Rudolf Wyder, director of the Organisation of the Swiss Abroad (OSA), tells swissinfo that the association's congress will take place despite flooding in Interlaken.This content was published on August 28, 2005 - 10:07
The annual meeting is planned from September 1 to 4, but a major folklore event, which was to be held at the same time in Interlaken - the Unspunnen Festival - has been put back a year.
The Unspunnen was cancelled out of sympathy for those whose lives have been disrupted by the flooding.
But it means the Swiss abroad travelling to Interlaken will have a rather less entertaining visit than many had hoped.
swissinfo: Why are you still going ahead with the OSA congress?
Rudolf Wyder: We reached our decision after consulting the local authorities and Interlaken's tourism specialists. For us, it is also an act of solidarity to hold our congress in an area that has suffered so much.

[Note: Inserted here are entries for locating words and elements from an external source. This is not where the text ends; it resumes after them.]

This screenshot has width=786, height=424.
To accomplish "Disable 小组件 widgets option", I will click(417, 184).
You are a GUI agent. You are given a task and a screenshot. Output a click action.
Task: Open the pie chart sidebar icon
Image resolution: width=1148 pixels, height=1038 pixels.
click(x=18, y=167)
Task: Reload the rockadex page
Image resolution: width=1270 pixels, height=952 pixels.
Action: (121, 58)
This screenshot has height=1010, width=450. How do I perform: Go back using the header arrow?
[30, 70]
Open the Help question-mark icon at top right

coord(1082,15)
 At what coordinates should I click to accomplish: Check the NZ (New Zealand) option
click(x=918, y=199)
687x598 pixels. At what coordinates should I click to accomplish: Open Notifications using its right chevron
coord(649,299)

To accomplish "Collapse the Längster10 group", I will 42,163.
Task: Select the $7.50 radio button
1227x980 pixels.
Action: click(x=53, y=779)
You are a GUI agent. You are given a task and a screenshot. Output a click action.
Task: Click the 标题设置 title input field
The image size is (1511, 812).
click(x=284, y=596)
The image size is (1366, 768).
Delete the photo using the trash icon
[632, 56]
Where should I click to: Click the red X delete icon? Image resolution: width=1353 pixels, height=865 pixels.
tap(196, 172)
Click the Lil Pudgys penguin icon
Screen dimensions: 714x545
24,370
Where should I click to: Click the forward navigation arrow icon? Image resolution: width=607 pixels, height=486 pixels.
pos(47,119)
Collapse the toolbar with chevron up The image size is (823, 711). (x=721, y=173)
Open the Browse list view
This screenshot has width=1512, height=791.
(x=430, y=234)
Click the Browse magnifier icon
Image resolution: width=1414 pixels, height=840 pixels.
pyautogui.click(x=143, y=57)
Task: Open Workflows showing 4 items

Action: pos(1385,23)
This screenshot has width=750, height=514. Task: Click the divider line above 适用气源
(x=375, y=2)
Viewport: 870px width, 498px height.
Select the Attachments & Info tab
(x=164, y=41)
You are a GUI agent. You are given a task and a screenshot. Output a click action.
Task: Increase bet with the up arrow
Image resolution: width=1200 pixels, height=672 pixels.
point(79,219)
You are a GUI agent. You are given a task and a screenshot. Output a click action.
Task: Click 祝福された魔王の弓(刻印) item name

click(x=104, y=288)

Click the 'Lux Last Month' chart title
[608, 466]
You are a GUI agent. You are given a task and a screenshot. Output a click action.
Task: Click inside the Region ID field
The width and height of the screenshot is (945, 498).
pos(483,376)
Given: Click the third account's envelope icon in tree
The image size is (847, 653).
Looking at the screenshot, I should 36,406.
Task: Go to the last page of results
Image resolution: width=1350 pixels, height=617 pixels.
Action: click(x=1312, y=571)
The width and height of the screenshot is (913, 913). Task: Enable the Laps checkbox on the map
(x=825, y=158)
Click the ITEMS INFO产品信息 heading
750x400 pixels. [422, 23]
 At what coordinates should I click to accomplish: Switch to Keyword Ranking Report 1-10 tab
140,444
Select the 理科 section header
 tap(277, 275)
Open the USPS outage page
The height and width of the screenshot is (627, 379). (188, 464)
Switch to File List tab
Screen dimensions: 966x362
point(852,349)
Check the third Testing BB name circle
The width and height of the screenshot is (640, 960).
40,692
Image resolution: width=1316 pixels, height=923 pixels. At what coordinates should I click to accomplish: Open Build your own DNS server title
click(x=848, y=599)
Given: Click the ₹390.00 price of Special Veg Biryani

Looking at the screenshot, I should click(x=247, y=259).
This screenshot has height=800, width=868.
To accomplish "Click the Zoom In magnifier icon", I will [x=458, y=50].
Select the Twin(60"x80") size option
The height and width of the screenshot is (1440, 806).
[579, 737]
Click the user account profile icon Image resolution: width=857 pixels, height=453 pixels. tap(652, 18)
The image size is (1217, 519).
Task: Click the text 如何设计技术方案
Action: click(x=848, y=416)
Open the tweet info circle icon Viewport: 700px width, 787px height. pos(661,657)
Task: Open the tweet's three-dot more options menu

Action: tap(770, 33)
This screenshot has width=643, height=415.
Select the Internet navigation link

The meeting of the Council of the Swiss Abroad is especially important as well this year since it will be the first session of a four-year cycle.
swissinfo: One of the themes at this year's congress is tourism. You have asked the question whether Switzerland can compete with the top destinations. How relevant is this to the Swiss abroad?
R.W.: The Swiss abroad, when they come to visit Switzerland, are usually tourists themselves. They are in a position to compare Switzerland's attractiveness with that of the countries where they live and others they have travelled to.
swissinfo: You will also be discussing the upcoming vote on the extension of a labour accord accord to ten new member states of the European Union. The Swiss abroad are known for their openness to towards migrants. Do you expect them to vote "yes"?
R.W.: The council, which defends the interests of the Swiss abroad in Switzerland, has already discussed the second set of bilateral accords with the EU as well as the extension of the free movement of people agreement last year and was clearly in favour.
This time, we will discuss the September 25 poll. I'm ready to bet the council will recommend a "yes" vote.
swissinfo: What benefits would a "yes" vote have for the Swiss Abroad?
R.W.: The Swiss abroad realise that being mobile for work reasons is something that isn't just important for foreigners and isn't only valid outside Europe. They know that mobility is important for the Swiss and they should take advantage of it.
The Swiss abroad are mobile, and that's why they are well informed about this issue and are prepared to guarantee mobility.
swissinfo: What would happen if people voted "no"? Would it damage Switzerland's image, and would that affect the Swiss abroad?
R.W.: There would surely be problems if this extension were refused. The EU would not understand why Switzerland would only accept free movement of workers from the "old" member states.
If the free movement of people accord was dumped, tens of thousands of Swiss would be left to face increased bureaucratic hurdles and find their mobility restricted. I hope this won't be the case.
swissinfo: The number of the Swiss abroad keeps rising. The Swiss Broadcasting Corporation (SBC) wants to significantly reduce one of their prime sources of information about Switzerland, swissinfo. How have the Swiss abroad reacted to this plan?
R.W.. The OSA has already called in no uncertain terms for this plan, which threatens to cut back, compress or do away with swissinfo's services, to be dropped.
The Swiss abroad associations in a number of European countries have also voted for resolutions condemning the SBC's project.
The Swiss abroad really don't understand why these cutbacks are necessary. We believe it is a wrong decision.
swissinfo is the only SBC unit aimed squarely at the Swiss abroad and foreign markets. We need it in the future for Swiss citizens elsewhere and to maintain Switzerland's presence beyond our borders.
swissinfo-interview: Gaby Ochsenbein and Christian Raaflaub
The annual OSA congress is being held in Interlaken from September 1 to 4.
The main theme to be discussed this year is tourism in Switzerland.
Around 400 to 500 Swiss abroad are expected to travel to the Bernese Oberland.
The Swiss abroad council will hold its first session of a four-year cycle.
The best-known speakers at this year's OSA congress are the Swiss finance minister Hans-Rudolf Merz and the former defence minister Adolf Ogi.
Delegates will take part in workshops and roundtable discussions with participants such as star chef Anton Mosimann.
The congress is supported by organisations such as Switzerland Tourism, Presence Switzerland and swissinfo.